## TEXTO EM ESTUDO
************

Margarida Teles, no Mulher 7×7

Você já ouviu falar de “Fifty Shades of Grey”, o primeiro livro da trilogia escrita por E.L. James? Graças ao seu teor “caliente”, ele ganhou o apelido de “Crepúsculo para adultos”. A história do envolvimento de uma estudante com um empresário adepto do sadomasoquismo conquistou mulheres de todas as idades e fez a obra liderar a lista de livros digitais mais vendidos. Mas a maior polêmica sobre “Fifty Shades of Grey” foi a sua expulsão do catálogo de algumas bibliotecas.

Em Brevard County , na Flórida, as bibliotecas públicas decidiram retirar os exemplares do livro de circulação. Os responsáveis afirmaram que não aceitavam pornografia em suas prateleiras. Quando questionados sobre terem obras como o “Kama Sutra” e “Trópico de Câncer”, justificaram que estes são “clássicos”.

A proibição gerou protestos, tanto dos fãs do livro como dos defensores da liberdade de expressão. Uma petição pública pedia a volta do livro, alegando que banir obras é inconstitucional, independente de seu conteúdo. “Não há espaço nas prateleiras das bibliotecas para a censura”, disse a Fundação Americana pela defesa das liberdades civis. Ontem, as manifestações surtiram efeito. As autoridades de Brevard County voltaram atrás, e decidiram colocar novamente “Fifty Shades of Grey” em seu catálogo.

************

[Entradas do conjunto de dados]

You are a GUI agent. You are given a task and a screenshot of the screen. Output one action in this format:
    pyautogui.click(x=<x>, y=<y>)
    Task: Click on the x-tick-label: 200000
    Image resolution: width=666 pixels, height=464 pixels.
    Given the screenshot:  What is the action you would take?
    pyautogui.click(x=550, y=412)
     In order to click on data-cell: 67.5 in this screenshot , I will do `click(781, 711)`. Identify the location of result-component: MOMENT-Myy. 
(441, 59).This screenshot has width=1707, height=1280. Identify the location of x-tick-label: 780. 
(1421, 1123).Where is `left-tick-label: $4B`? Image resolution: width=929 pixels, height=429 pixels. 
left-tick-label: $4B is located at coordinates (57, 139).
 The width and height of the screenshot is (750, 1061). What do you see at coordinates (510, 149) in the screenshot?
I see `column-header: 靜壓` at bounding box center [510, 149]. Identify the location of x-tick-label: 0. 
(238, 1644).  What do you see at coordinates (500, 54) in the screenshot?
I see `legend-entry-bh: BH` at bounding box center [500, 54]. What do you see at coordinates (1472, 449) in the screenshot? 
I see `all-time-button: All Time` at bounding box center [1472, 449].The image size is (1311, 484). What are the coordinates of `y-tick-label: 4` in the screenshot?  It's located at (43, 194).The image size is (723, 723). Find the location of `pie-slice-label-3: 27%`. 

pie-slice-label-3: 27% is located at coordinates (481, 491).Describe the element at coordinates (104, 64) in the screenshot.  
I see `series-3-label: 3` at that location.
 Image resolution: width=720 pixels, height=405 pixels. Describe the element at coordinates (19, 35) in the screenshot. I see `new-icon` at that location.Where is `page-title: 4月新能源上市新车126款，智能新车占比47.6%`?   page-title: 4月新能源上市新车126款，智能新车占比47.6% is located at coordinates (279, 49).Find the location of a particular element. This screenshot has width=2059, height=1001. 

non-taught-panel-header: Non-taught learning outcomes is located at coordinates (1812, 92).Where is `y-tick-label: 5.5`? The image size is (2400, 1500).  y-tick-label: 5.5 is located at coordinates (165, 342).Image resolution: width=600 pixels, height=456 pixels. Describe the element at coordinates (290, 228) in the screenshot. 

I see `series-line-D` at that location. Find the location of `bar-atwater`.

************

## ENUNCIADO
Dê continuidade, por favor, ao texto sobre a retirada de “Fifty Shades of Grey” das bibliotecas de Brevard County, começando logo após a última frase.

## RESPOSTA
Ainda não li o best seller, embora tenha bastante curiosidade. Dizem que o livro é ruim, em termos de escrita. Linguagem pobre, chavões, o pacote completo. Mas quando ele for editado no Brasil, espero que vá para as nossas bibliotecas. Me lembro do dia em que aluguei o “Trópico de Câncer”, de Henry Miller, na biblioteca da minha antiga faculdade – uma instituição católica. Não gostei do livro, mas adorei ter constatado isso por conta própria, ao explorar as suas páginas.

Na minha opinião, censura é algo extremamente perigoso. Remete à ditadura, massificação, falta de autonomia civil e prepotência por parte do censurador. O livro é uma porcaria? Então deixe as pessoas decidirem. Como leitores, temos o direito de escolher se queremos ou não ler coisas ruins. Li a saga Crepúsculo inteirinha, achei péssimo em termos de literatura e mesmo assim adorei. Não vejo a hora de fazer o mesmo com “Fifty Shades of Grey”.